Rosie Wilby: I Am Nesia

Review by Paris Gourtsoyannis | 10 Aug 2008

A popular technique used in trashier film and television is to take an attractive actress and give her thick-rimmed, thick-lensed glasses, ill fitting clothes and a terrible hairdo, setting up a climax in which the awkward, undesireable geek is revealed as a ‘secret’ beauty. Rosie Wilby’s stand up set, entitled I Am Nesia, relies on a similar form of misdirection being perpetrated against the audience; they are willing victims, one and all.

Resplendant in white coat, glasses and goggles, boasting a boffin’s nasal tone and nervous snicker, she is utterly believable as an expert in the study of memory.

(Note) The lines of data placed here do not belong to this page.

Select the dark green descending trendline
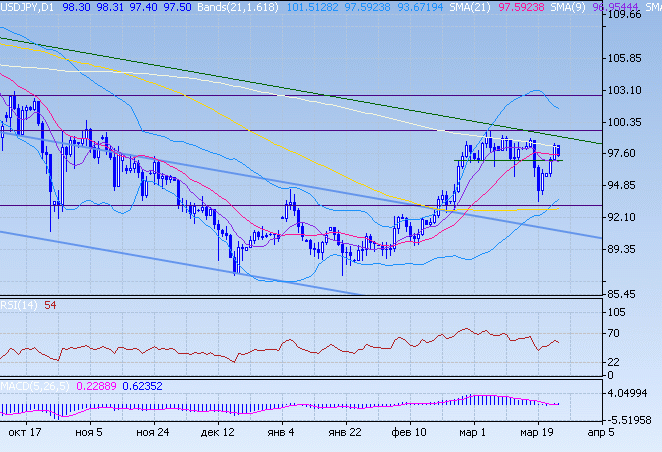 pos(300,89)
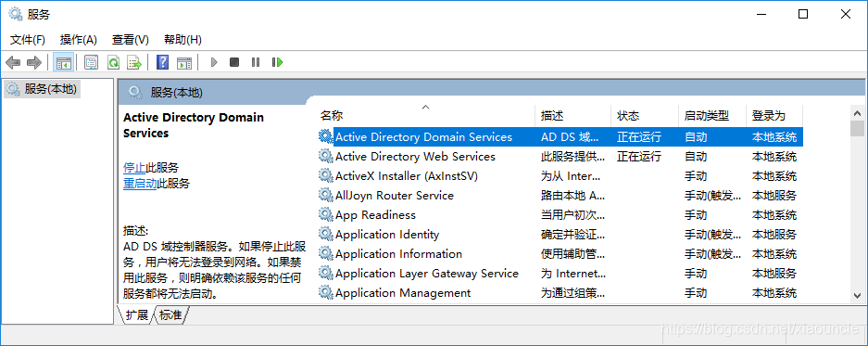Click the Forward arrow toolbar icon
Viewport: 868px width, 346px height.
pos(34,63)
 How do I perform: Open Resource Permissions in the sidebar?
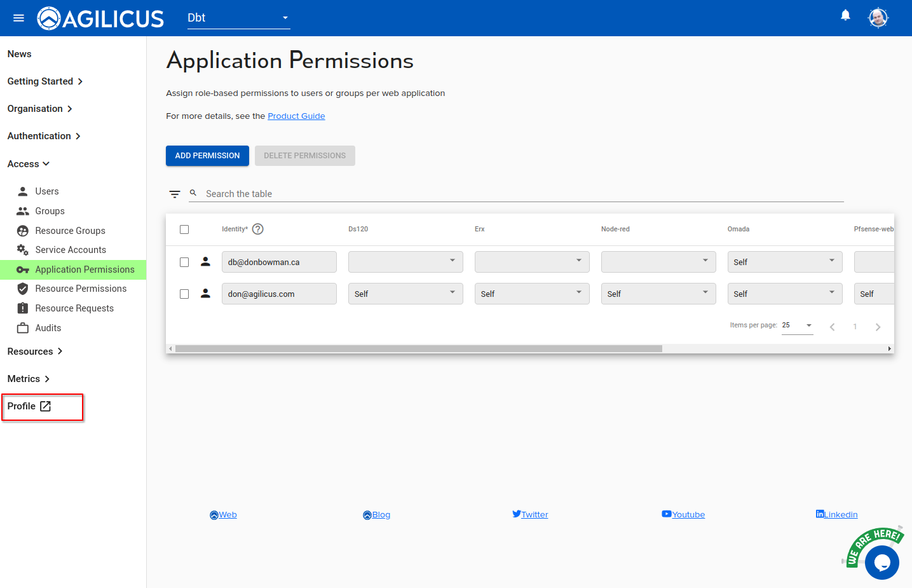[x=81, y=289]
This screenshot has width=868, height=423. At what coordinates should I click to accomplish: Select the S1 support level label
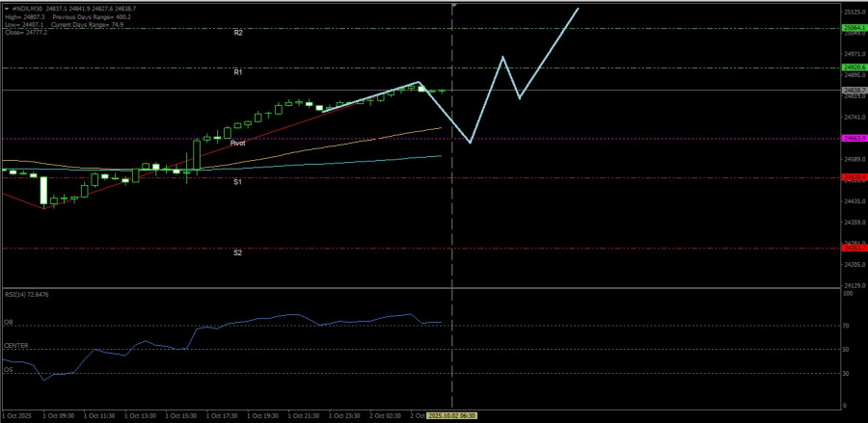[x=237, y=182]
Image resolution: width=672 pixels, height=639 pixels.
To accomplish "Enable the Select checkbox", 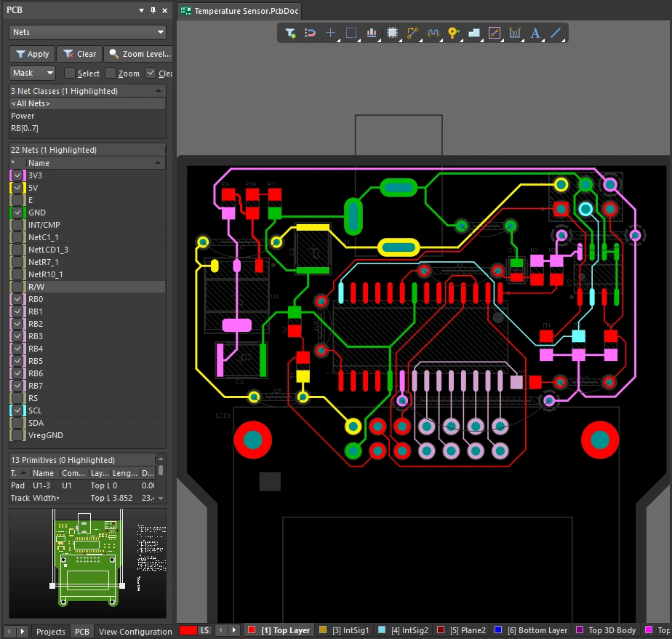I will 70,74.
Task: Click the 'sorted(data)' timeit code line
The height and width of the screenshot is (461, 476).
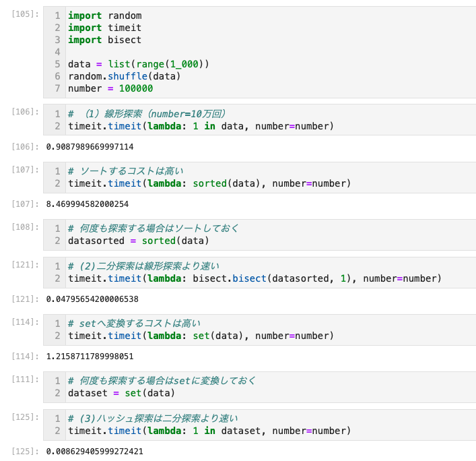Action: tap(209, 183)
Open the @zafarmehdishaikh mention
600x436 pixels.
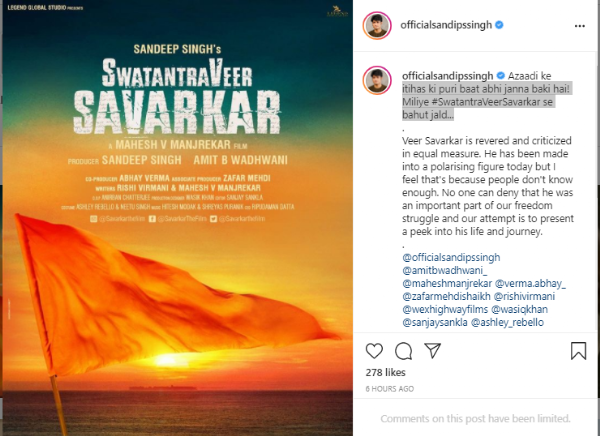[447, 296]
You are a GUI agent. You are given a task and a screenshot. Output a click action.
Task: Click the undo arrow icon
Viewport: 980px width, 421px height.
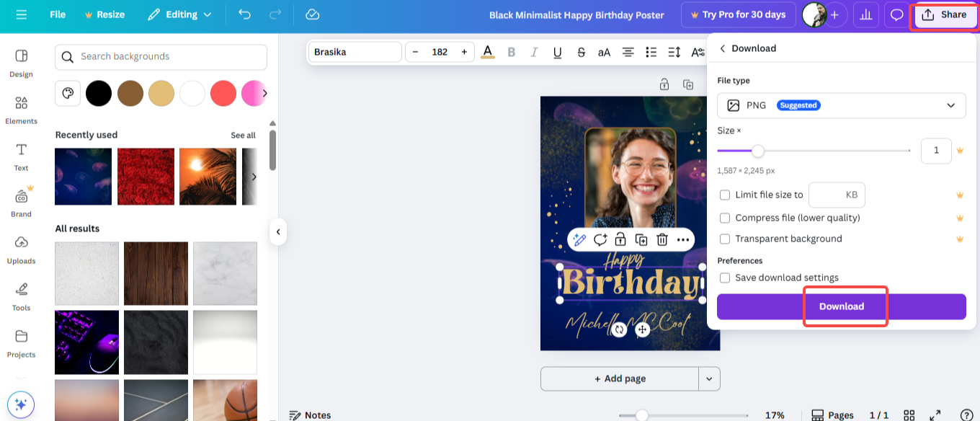click(244, 14)
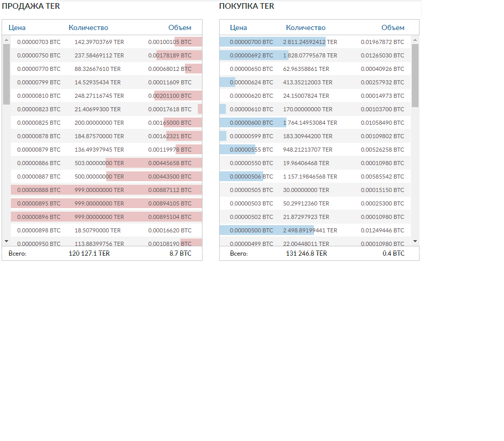The width and height of the screenshot is (504, 441).
Task: Click scroll-up arrow in buy orders table
Action: (415, 39)

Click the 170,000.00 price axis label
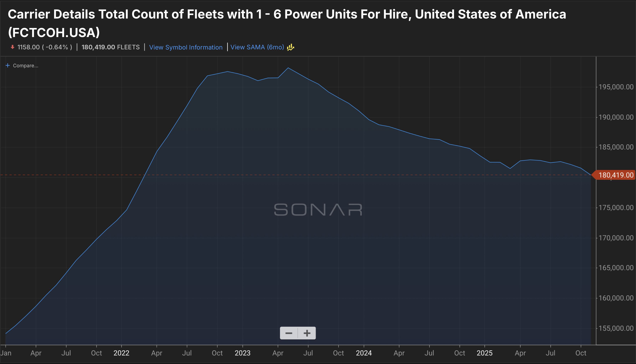pos(616,238)
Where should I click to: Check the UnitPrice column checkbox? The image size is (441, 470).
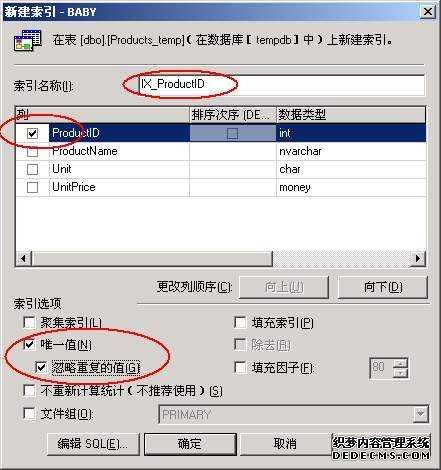click(x=32, y=187)
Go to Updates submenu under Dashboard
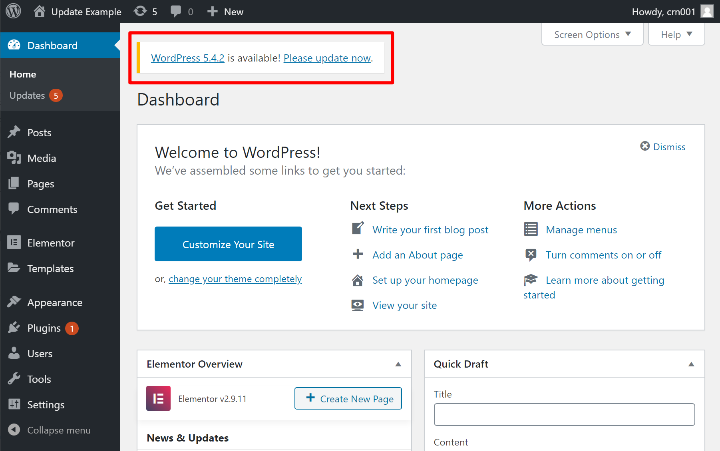The image size is (720, 451). (27, 96)
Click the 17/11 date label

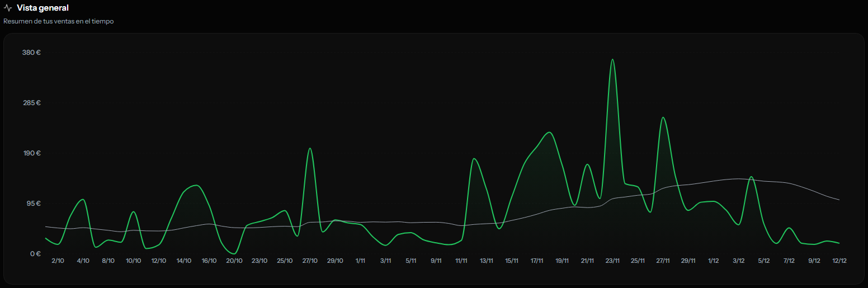tap(537, 261)
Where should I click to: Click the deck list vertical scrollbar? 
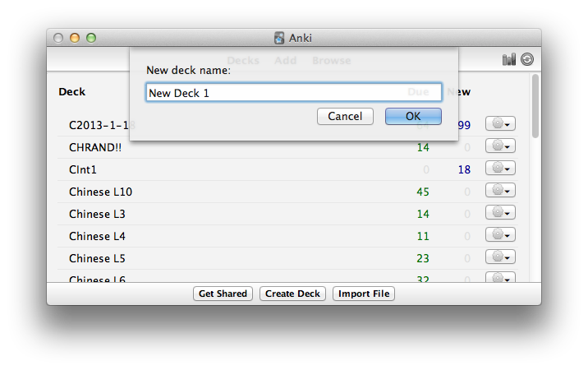click(535, 106)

Wilby, a science graduate and relative Fringe newcomer in only her third year, marshalls an identity so compelling that she is even able to expose its falsehood without losing her credibility – indeed, doing it a power of good when she exposes the bikini she has on under her labcoat.

Sexual innuendo forms the basis of much of Wilby’s matieral, and while repetitive nods to her conquests become tiresome, she sells herself as the naughty neuroscientist flawlessly, like some anti-Nutty Professor in the mould of Jerry Lewis. The material is too reliant on expositionary elements to get many laughs, but the theme of memory knits the performance together creatively and coherently.

Wilby’s development as a comic is incomplete; her confidence is easily shaken and her delivery drops off dramatically towards the end of her set. However, originality and a strong sense of character should see her the rest of the way soon enough.